Despite the first film, simply titled ‘Jack Reacher’, failing to make much of an impact at the North American box office, it earned blockbuster status thanks to overseas figures, and it’s evident that the film’s star (and producer) Tom Cruise is eager to make Lee Child’s award-winning novel creation its own franchise. Though he already has a winning action series in the ‘Mission: Impossible’ films, there’s a more low-key approach to the ‘Jack Reacher’ films, with drama and character development seemingly being more important than outlandish stunt-heavy sequences; suddenly the hiring of director Zwick makes sense.

There is something charming about the film’s more grounded approach to action with hand-to-hand combat and fire-armed shoot-outs taking precedence over anything CGI-enhanced, but ‘Never Go Back’ sadly doesn’t offer up enough of these moments, leaving large portions of the film without much visual excitement. It does help that Cruise (still looking physically immaculate for a man in his mid-fifties) and his co-star Cobie Smulders move the story along with their natural chemistry, and the script from Zwick, Richard Wenk and Marshall Herskovitz offers up a relatively interesting, if sometimes complex, plot that pits Cruise’s Reacher and Smulders’ Susan Turner against the very government they so loyally serve.
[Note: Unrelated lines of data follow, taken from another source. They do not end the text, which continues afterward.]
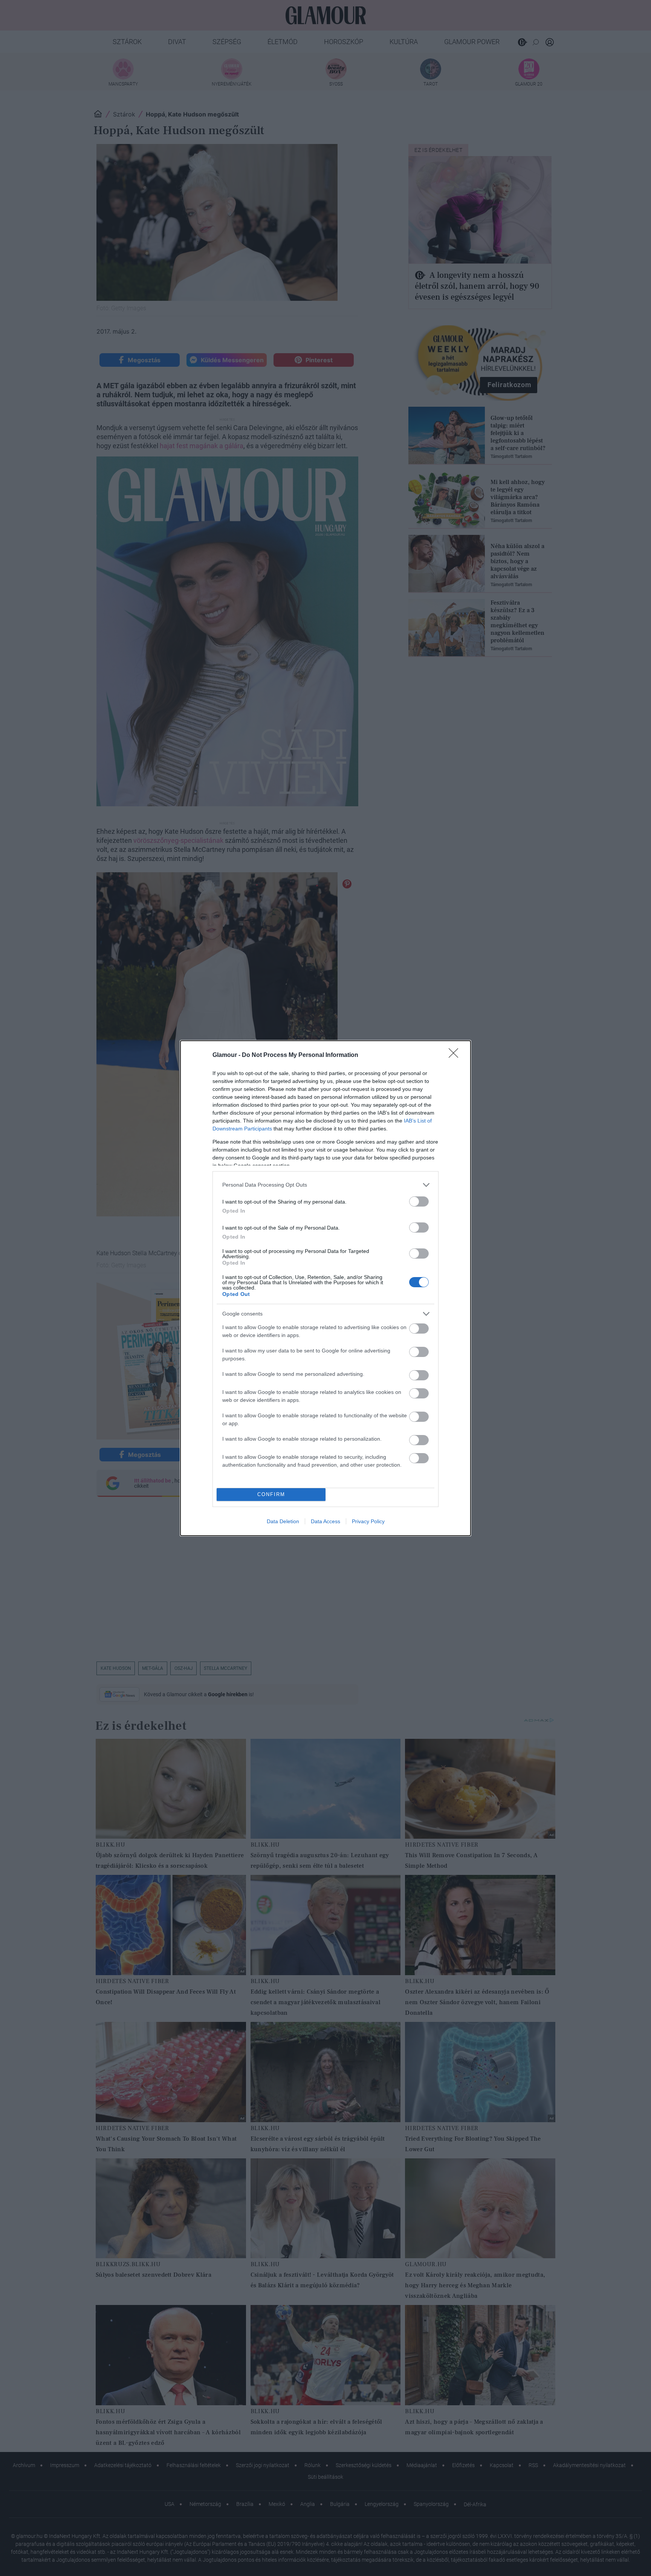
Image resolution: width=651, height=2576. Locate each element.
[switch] (419, 1201)
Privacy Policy (368, 1521)
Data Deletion (283, 1521)
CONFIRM (271, 1494)
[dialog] (325, 1288)
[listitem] (325, 1185)
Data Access (325, 1521)
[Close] (456, 1055)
Murder, treason, kidnapping, drug deals and the selling of US army weapons on the black market make for great action movie fodder, and ‘Never Go Back’ has all these ingredients peppered throughout its near 2-hour running time, it’s just a shame the film is unable to cook these components as cohesively as it should; the film is also let down by the fact that it’s main villain (the always reliable Robert Knepper) doesn’t get much of a chance to assert himself, leaving his heavy lifting to right-hand man Patrick Heusinger. On that note though, Heusinger is a physical being whose man-to-man brawls with Cruise rank as the film’s highlights, with Zwick squeezing plenty of mileage out of just how brutal your content is allowed to be in an M rated film.
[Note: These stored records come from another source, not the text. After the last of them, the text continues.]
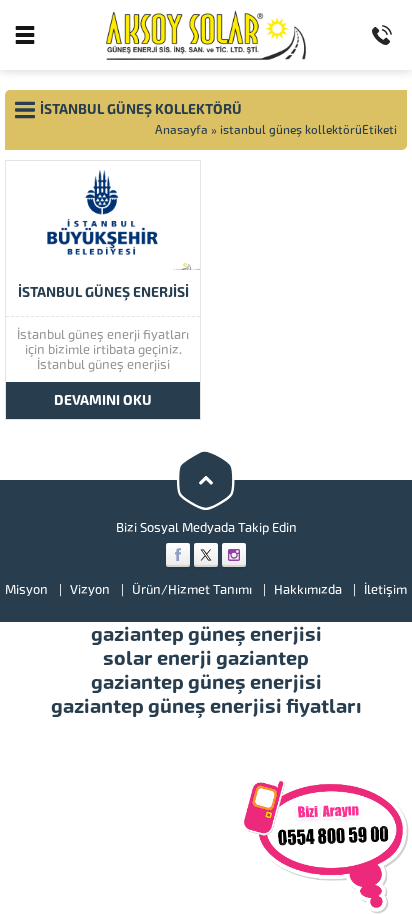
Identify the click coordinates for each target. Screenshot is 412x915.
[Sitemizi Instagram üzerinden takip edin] (234, 555)
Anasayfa (181, 130)
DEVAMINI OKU (103, 400)
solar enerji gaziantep (206, 658)
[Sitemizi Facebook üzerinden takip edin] (178, 555)
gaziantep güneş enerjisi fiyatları (206, 706)
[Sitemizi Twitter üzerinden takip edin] (206, 555)
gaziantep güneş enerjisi (206, 634)
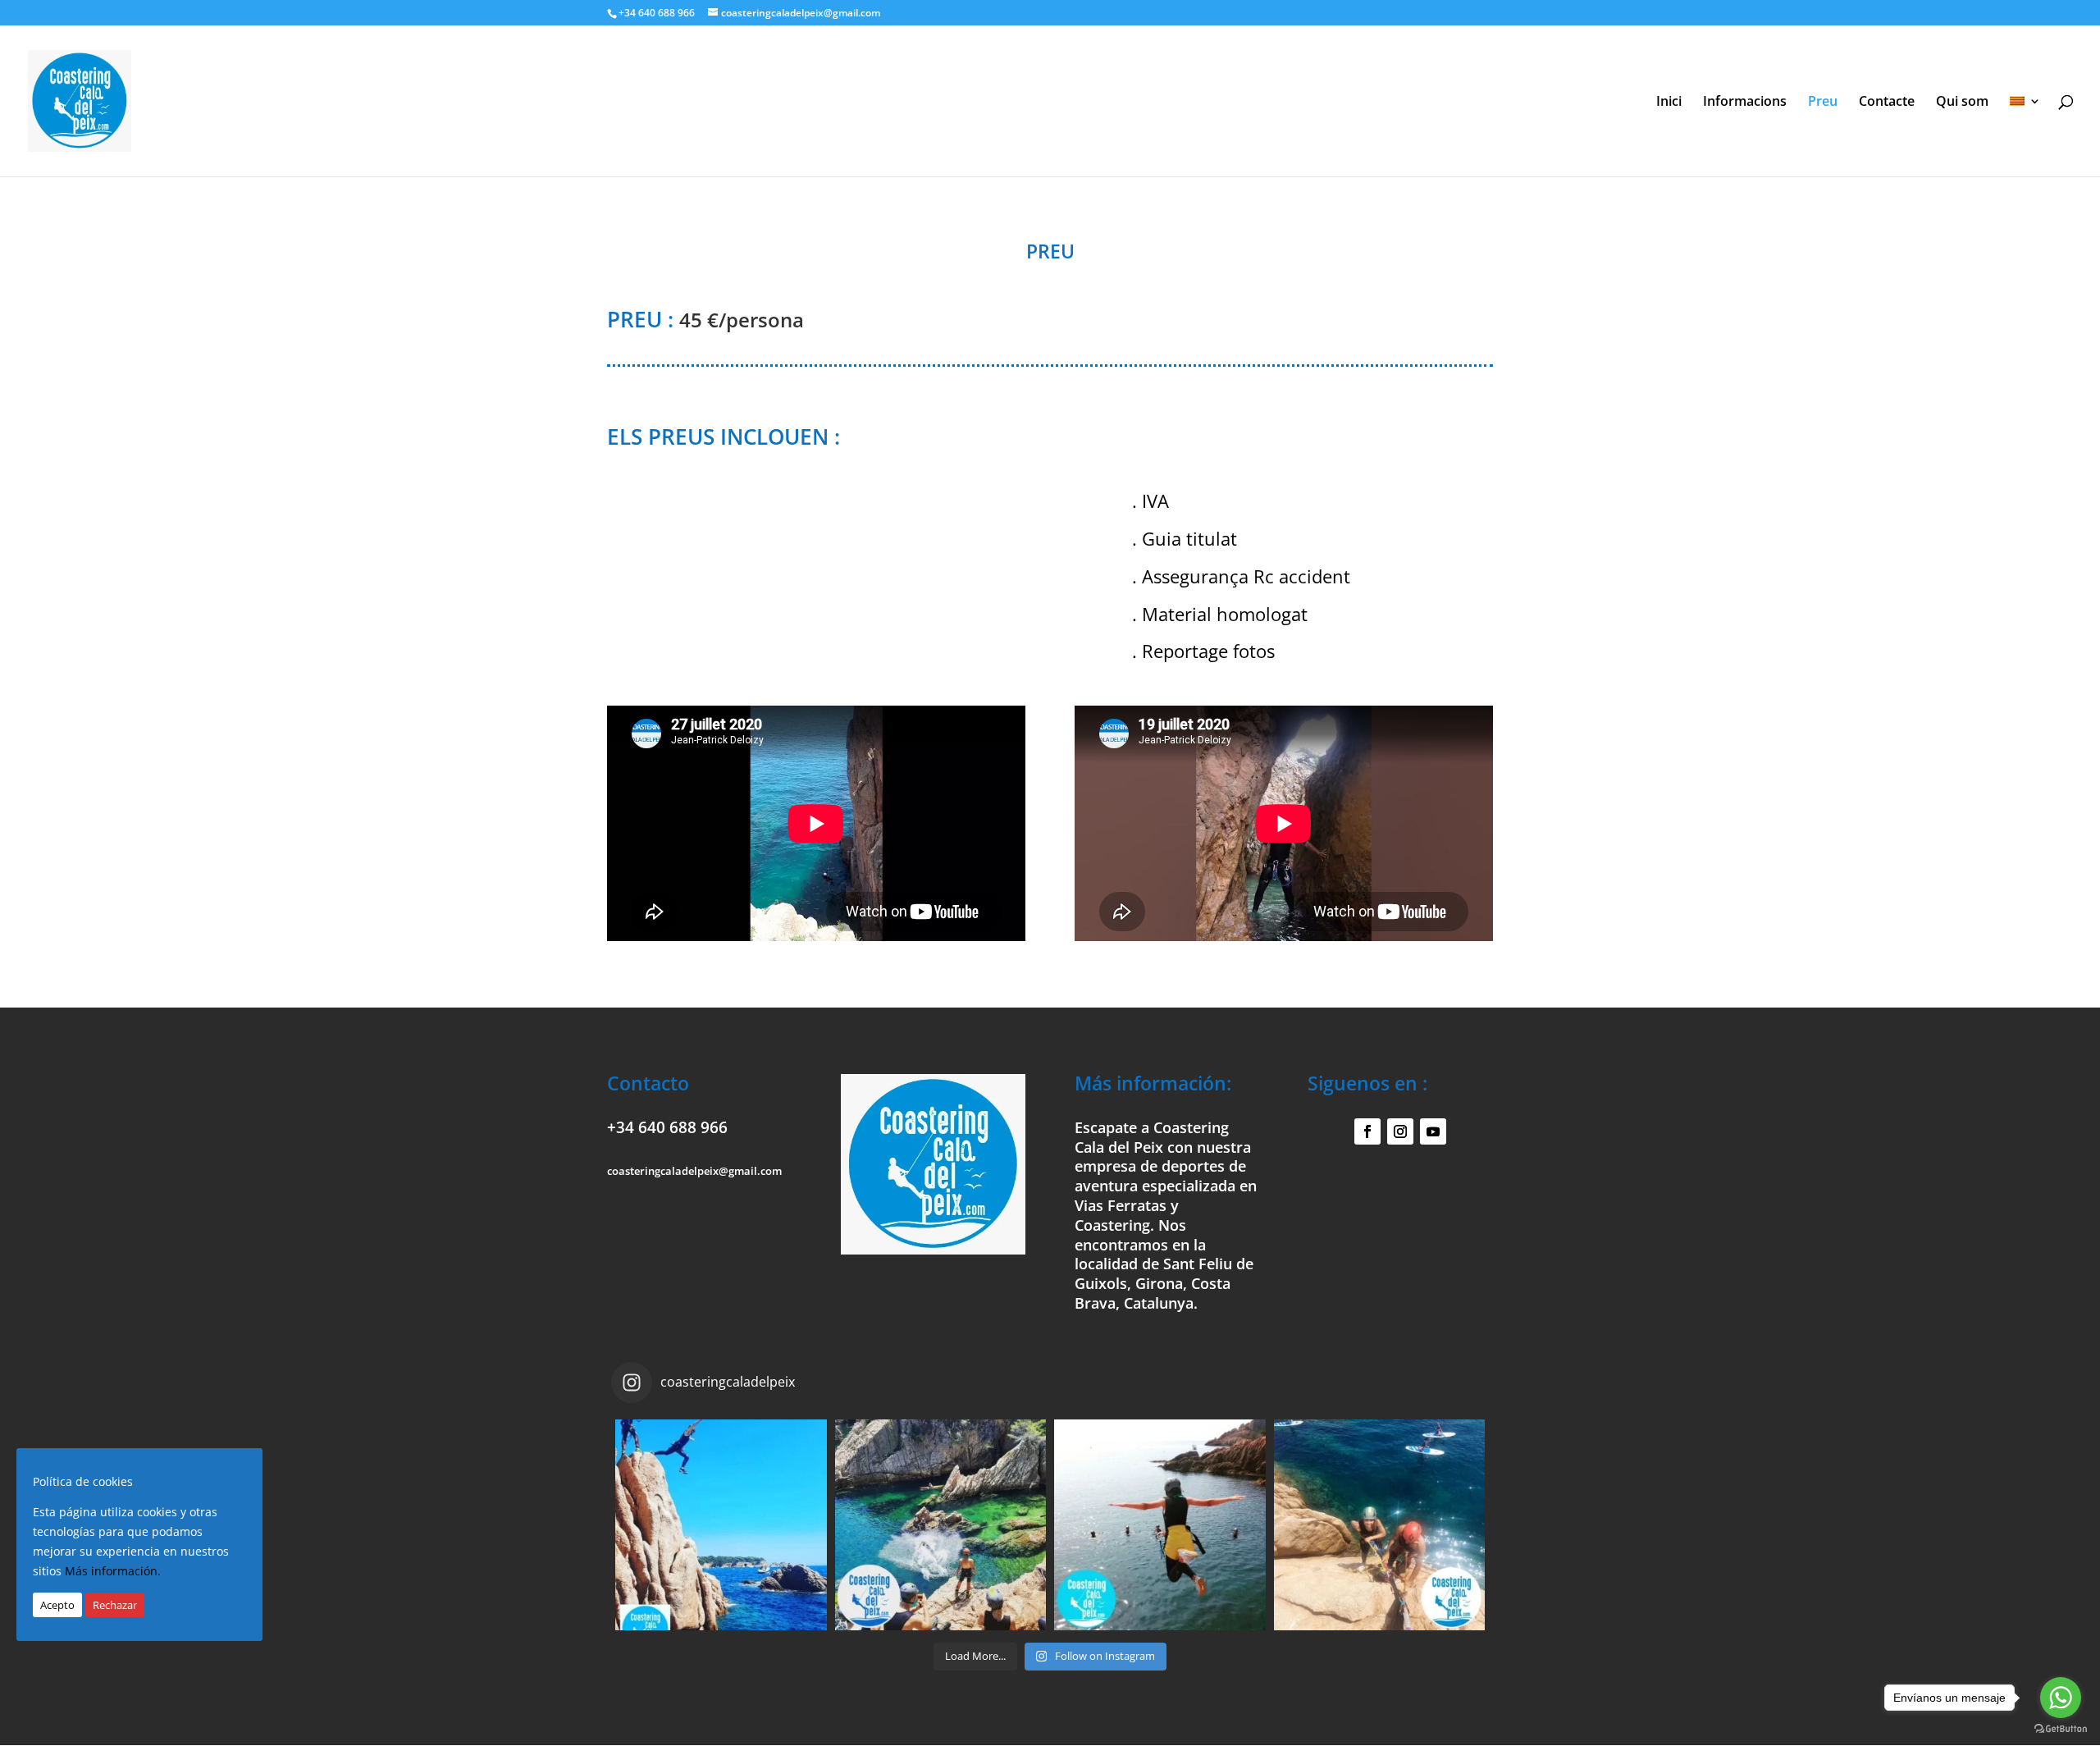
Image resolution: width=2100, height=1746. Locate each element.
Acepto (57, 1604)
Tom Cruise fans and ‘Jack Reacher’ enthusiasts are likely to warm to ‘Never Go Back’, even if doesn’t prove as exciting as the ‘Mission: Impossible’ films. As reserved as the film may be in regards to its action content, it survives on star-power alone, and not just Cruise’s. Similar to how Emily Blunt held her own in ‘Edge of Tomorrow’ and Rebecca Ferguson walked away with ‘Mission: Impossible – Rogue Nation’, Smulders proves every bit the power-player, refusing to serve as window-dressing and standing confidently as a heroine worthy of her own franchise.